Martinez juga mencatat bahwa Vance bukanlah kandidat untuk jabatan federal dan menolak untuk mengatakan secara pasti apakah dia akan mencalonkan diri sebagai presiden pada tahun 2028, jadi dia tidak dirugikan oleh batasan tersebut.

Namun Alito tidak yakin.

“Bukankah itu yang terjadi [all] calon calon selalu bilang sampai hari pengumumannya?” ucapnya.

Martinez juga memperingatkan bahwa meskipun Partai Republik hanya meminta untuk menghapuskan batasan belanja partai yang terkoordinasi, kemungkinan besar mereka akan kembali ke Mahkamah Agung untuk mendesak mereka membongkar sejumlah aturan pendanaan kampanye lainnya, seperti pembatasan jumlah dana donor yang dapat diberikan kepada partai.

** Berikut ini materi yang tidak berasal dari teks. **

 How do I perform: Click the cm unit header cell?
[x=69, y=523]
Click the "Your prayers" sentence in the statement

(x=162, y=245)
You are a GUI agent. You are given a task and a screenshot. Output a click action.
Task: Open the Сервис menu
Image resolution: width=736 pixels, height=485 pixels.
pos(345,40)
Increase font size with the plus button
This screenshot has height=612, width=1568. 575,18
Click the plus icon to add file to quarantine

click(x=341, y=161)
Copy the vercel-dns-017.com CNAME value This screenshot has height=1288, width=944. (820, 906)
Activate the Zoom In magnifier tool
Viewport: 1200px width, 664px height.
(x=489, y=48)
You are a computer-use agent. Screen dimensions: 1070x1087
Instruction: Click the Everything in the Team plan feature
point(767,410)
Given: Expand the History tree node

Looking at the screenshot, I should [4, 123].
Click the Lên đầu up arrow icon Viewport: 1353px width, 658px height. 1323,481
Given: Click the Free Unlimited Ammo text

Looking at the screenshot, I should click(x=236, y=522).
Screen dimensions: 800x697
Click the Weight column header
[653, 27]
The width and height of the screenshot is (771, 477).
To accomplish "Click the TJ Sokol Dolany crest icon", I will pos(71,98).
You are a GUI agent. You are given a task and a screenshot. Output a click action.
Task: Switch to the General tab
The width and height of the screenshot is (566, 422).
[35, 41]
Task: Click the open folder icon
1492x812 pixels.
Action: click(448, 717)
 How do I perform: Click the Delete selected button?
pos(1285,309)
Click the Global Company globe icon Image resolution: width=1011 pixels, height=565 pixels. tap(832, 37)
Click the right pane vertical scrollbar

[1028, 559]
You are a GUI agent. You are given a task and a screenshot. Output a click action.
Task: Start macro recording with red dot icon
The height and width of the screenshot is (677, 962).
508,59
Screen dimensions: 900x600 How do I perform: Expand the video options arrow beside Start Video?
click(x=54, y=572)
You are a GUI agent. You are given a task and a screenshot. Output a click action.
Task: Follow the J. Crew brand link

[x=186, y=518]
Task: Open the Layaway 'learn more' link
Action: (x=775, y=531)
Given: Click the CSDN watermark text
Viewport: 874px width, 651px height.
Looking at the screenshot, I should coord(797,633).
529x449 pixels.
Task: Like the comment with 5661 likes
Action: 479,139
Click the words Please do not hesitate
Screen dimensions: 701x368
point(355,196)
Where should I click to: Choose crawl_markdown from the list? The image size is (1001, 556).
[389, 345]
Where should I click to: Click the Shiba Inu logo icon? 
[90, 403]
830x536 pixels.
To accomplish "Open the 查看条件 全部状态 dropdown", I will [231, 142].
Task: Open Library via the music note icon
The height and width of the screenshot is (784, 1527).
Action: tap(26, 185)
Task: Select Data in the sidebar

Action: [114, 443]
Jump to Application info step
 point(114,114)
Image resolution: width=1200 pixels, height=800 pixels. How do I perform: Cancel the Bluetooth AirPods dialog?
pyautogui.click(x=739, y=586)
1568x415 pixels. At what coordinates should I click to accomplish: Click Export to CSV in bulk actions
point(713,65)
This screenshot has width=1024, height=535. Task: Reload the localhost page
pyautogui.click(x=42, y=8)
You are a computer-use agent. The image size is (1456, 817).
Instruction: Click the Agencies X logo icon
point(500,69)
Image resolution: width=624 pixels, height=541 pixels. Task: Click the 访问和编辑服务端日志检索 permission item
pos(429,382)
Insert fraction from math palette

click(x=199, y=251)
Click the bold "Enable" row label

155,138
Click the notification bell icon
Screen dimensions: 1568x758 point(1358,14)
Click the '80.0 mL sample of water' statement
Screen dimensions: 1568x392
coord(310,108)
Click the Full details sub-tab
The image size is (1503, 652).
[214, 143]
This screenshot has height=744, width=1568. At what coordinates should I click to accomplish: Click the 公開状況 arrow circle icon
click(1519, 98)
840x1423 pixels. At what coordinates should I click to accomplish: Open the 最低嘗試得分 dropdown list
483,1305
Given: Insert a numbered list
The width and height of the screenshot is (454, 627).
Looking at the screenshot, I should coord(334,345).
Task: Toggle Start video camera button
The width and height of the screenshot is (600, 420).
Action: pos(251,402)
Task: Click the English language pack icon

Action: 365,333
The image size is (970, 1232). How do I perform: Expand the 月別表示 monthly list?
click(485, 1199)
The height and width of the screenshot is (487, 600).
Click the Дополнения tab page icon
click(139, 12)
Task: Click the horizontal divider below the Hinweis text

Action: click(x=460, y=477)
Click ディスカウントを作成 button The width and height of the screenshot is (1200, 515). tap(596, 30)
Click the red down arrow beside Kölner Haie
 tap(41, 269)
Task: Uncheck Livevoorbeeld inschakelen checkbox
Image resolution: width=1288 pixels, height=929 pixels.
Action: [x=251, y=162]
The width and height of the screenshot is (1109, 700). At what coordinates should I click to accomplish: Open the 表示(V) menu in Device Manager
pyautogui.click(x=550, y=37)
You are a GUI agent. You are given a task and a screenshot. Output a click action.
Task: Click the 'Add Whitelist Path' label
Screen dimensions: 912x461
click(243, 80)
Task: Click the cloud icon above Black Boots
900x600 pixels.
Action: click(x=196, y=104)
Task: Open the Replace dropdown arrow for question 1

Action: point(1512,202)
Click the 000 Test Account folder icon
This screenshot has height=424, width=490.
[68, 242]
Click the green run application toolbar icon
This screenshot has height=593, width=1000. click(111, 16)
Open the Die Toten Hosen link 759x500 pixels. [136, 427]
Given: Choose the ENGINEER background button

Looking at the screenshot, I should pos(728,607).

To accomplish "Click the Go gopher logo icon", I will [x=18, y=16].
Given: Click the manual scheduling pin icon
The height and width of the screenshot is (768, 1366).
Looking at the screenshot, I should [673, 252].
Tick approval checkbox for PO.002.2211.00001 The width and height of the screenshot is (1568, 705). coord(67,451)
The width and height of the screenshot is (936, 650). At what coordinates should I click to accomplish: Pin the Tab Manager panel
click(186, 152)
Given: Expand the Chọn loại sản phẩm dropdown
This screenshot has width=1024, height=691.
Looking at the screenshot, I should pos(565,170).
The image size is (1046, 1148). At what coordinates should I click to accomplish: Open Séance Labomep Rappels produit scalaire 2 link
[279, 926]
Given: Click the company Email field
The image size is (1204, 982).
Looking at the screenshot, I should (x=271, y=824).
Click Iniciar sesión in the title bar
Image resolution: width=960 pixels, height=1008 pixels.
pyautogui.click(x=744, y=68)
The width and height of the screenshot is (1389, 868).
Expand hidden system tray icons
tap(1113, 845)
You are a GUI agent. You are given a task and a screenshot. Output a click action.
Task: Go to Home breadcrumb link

“Anda akan dibanjiri dengan petisi, domino akan runtuh dan Anda harus merekonstruksi undang-undang pendanaan kampanye dari awal,” katanya.

Mahkamah Agung kemungkinan akan mengeluarkan keputusan pada akhir Juni atau dini hari, hanya beberapa bulan sebelum pemilu paruh waktu tahun 2026.